Stored data
◆ ◆ ◆
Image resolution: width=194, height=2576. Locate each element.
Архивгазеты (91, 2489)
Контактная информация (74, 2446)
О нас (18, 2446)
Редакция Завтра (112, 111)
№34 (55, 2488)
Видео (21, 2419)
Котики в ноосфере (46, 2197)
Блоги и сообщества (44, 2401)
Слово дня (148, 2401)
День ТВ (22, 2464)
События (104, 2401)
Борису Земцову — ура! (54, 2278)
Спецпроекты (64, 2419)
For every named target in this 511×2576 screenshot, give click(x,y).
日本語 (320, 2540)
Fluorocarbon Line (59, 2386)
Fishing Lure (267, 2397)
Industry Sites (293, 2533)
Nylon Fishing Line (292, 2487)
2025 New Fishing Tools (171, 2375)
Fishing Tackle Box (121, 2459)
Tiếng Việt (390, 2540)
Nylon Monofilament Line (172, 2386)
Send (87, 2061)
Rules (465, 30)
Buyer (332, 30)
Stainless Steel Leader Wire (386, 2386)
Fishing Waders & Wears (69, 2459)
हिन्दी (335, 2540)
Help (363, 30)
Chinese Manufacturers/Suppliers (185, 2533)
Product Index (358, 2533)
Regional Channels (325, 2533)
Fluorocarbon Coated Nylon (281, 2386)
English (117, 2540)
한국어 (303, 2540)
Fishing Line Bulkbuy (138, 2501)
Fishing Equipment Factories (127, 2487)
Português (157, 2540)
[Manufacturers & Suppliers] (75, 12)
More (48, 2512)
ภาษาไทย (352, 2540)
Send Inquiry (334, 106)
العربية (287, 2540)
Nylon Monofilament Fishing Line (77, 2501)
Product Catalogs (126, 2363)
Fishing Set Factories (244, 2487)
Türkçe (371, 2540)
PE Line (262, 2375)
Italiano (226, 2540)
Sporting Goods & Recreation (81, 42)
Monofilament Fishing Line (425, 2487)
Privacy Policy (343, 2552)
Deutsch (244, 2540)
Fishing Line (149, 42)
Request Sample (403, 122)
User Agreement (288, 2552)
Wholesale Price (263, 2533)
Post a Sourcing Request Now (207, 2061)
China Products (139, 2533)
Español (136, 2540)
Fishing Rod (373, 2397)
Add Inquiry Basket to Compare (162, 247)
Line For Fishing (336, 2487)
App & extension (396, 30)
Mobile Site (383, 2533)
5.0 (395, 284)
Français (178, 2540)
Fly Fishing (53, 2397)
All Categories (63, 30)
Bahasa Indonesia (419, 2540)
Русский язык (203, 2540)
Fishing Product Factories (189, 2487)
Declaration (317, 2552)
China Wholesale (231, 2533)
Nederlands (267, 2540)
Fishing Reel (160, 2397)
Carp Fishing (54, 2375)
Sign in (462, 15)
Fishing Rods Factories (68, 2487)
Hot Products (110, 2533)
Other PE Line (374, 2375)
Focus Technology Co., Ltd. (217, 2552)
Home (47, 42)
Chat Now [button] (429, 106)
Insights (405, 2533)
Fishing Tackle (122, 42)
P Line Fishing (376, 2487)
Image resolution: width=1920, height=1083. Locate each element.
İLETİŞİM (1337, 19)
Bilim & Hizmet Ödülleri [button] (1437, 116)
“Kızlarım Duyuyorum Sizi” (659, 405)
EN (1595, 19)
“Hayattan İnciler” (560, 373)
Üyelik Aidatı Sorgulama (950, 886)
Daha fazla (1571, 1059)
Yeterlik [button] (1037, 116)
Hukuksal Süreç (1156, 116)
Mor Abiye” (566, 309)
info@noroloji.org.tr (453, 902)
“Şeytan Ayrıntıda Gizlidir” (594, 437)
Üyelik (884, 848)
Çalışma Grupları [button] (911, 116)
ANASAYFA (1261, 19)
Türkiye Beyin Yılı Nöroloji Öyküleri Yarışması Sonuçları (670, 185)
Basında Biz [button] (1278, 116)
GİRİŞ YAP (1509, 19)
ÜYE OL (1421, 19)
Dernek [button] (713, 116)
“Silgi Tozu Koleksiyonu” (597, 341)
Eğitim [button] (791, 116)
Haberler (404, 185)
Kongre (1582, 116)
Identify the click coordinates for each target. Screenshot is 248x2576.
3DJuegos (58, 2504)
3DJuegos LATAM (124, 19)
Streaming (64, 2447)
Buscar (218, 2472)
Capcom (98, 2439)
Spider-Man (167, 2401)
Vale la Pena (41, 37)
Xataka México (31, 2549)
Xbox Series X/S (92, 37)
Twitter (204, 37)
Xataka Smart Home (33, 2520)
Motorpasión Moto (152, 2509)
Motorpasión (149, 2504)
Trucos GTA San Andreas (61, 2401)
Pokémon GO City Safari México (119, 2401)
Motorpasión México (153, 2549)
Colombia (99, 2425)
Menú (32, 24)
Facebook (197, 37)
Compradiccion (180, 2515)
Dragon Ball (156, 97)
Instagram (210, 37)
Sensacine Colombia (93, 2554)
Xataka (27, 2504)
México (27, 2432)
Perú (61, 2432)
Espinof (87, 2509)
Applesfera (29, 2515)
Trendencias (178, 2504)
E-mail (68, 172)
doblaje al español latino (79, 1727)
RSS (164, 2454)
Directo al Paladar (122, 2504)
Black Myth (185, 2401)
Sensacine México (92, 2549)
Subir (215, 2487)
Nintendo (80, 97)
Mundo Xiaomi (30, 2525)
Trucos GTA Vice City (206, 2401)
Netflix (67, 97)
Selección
◆ ◆ ◆
GOAL OF THE EXERCISE
Starting with the first line of the entries, transcribe every line up to and including the one with "Add Inquiry Basket to Compare (162, 247)".

COMPLETED TASK
Image resolution: width=194, height=2576. Locate each element.
Архивгазеты (91, 2489)
Контактная информация (74, 2446)
О нас (18, 2446)
Редакция Завтра (112, 111)
№34 (55, 2488)
Видео (21, 2419)
Котики в ноосфере (46, 2197)
Блоги и сообщества (44, 2401)
Слово дня (148, 2401)
День ТВ (22, 2464)
События (104, 2401)
Борису Земцову — ура! (54, 2278)
Спецпроекты (64, 2419)
For every named target in this 511×2576 screenshot, give click(x,y).
日本語 (320, 2540)
Fluorocarbon Line (59, 2386)
Fishing Lure (267, 2397)
Industry Sites (293, 2533)
Nylon Fishing Line (292, 2487)
2025 New Fishing Tools (171, 2375)
Fishing Tackle Box (121, 2459)
Tiếng Việt (390, 2540)
Nylon Monofilament Line (172, 2386)
Send (87, 2061)
Rules (465, 30)
Buyer (332, 30)
Stainless Steel Leader Wire (386, 2386)
Fishing Waders & Wears (69, 2459)
हिन्दी (335, 2540)
Help (363, 30)
Chinese Manufacturers/Suppliers (185, 2533)
Product Index (358, 2533)
Regional Channels (325, 2533)
Fluorocarbon Coated Nylon (281, 2386)
English (117, 2540)
한국어 (303, 2540)
Fishing Line Bulkbuy (138, 2501)
Fishing Equipment Factories (127, 2487)
Português (157, 2540)
[Manufacturers & Suppliers] (75, 12)
More (48, 2512)
ภาษาไทย (352, 2540)
Send Inquiry (334, 106)
العربية (287, 2540)
Nylon Monofilament Fishing Line (77, 2501)
Product Catalogs (126, 2363)
Fishing Set Factories (244, 2487)
Türkçe (371, 2540)
PE Line (262, 2375)
Italiano (226, 2540)
Sporting Goods & Recreation (81, 42)
Monofilament Fishing Line (425, 2487)
Privacy Policy (343, 2552)
Deutsch (244, 2540)
Fishing Line (149, 42)
Request Sample (403, 122)
User Agreement (288, 2552)
Wholesale Price (263, 2533)
Post a Sourcing Request Now (207, 2061)
China Products (139, 2533)
Español (136, 2540)
Fishing Rod (373, 2397)
Add Inquiry Basket to Compare (162, 247)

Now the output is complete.